O prefeito Ricardo Nunes classificou como inaceitável a postura das empresas e afirmou que a administração municipal está em dia com os repasses financeiros para as concessionárias, negando que haja culpa da prefeitura no atraso do pagamento dos salários. Em vídeo divulgado nas redes sociais, Nunes declarou que tomará todas as medidas necessárias para garantir que os motoristas recebam o 13º salário, rejeitando qualquer tipo de pressão das empresas sobre a prefeitura.
Após intensas negociações na noite do mesmo dia, o prefeito reuniu-se com representantes das empresas e do sindicato da categoria, quando os empresários se comprometeram a pagar o 13º salário até o dia 12 de dezembro. Com isso, a greve foi oficialmente encerrada e o serviço de ônibus começou a ser restabelecido na cidade. Nunes ressaltou que a prefeitura adotará medidas rigorosas caso alguma concessionária descumpra o acordo firmado.

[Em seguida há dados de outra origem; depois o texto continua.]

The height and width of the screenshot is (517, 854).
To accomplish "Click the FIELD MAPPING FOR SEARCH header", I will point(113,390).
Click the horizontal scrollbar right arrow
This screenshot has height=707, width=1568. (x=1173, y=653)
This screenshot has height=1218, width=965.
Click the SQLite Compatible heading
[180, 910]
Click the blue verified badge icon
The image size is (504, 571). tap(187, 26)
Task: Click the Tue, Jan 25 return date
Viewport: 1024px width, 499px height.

As empresas concessionárias ainda não haviam se manifestado publicamente sobre as razões do atraso até o início da greve, mas o impasse tem relação com a revisão dos contratos de concessão, que está em análise no Tribunal de Contas do Município. A paralisação afetou milhões de passageiros e mobilizou as autoridades a agir para o rápido retorno do serviço, que é essencial para a mobilidade da capital paulista.